From the outset we were told that the cuts would be 2/3 of the pain and taxes would only be 1/3 of the pain.
How could such a policy not lead to a less equal society?

@Eamonn Moran:
“That we as a society have to make massive adjustments is obvious.
The only choice we have is whether to do it in a way that leaves us with a more or less equal society.”

Not so: we have other choices. In particular, we have a choice between making adjustments that might convince the bond markets and choices that might keep Irish rent-seekers quiet (and willing to resume voting for FF after a while).

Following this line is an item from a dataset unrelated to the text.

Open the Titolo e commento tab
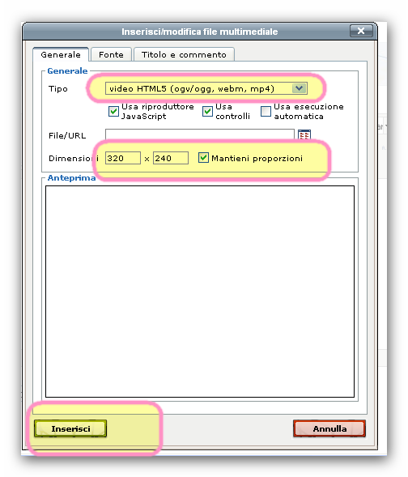Viewport: 408px width, 477px height. point(184,55)
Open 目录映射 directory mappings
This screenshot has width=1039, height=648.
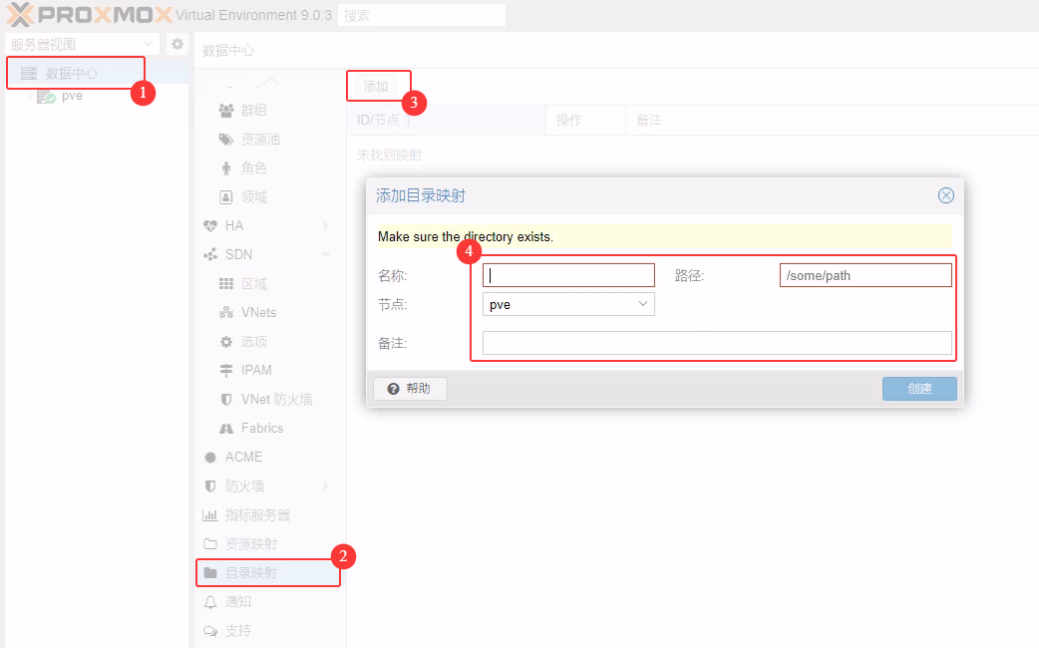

I’m not commenting on whether those whose interests you defend are amongst the rent-seekers; if they are, they’re certainly not alone. But it seems to me that the choice of more or less equality is, at this moment, of less importance than the other choice … especially if the government has chosen the wrong option.

bjg

There must be a better way of structuring debate on this blog. I find with a pbig topic like this, it just takes off and there’s no practical way to keep up with it.

Our dynastic form of democracy has bred a political product which has no academic or intellectual pedigree.
Mammy /Daddywas a TD therefore the party must select the son/daughter to follow in the parent’s foot steps etc.

In commerce, banking, insurance and in toe civil service this family is extended to cover relatives and associates, party hacks and insiders of many hues.
Follow this into the advisers selected , many are family and friends … that is the primary 9 probably the only qualification).

On then to the quangos, state boards etc.More friends etc remote family and associates are dumped here.

This gives the irish nation politicians and bankers etc which have a political incestuous relationship.
Not good breeding stock for the development of sound independent thought.
Look at the party whipping systems in the dail, deaf, mute , clones of party policy and rhetoric.

Such inadequate issue has to defer to some one with a brain to shore up every piece of flawed rhetoric.

hence the era of the academic Prof this and economist that has said that I the finance minister am right.

School can never be out for these brainless wonders.

Politicians are supposed to take advice( in private) and then pronounce in rhetoric and policy as a decisive political act on behalf of the electorate.

These clowns need a ring master to defer to in all things.

There should be no ring masters volunteering for clown support.
It is a sure end to any academis’s crewdibility.

Honohan and Elderfield have taken a seat with our Mr P Neary.

Their Sept “final figures” have made them look very foolish.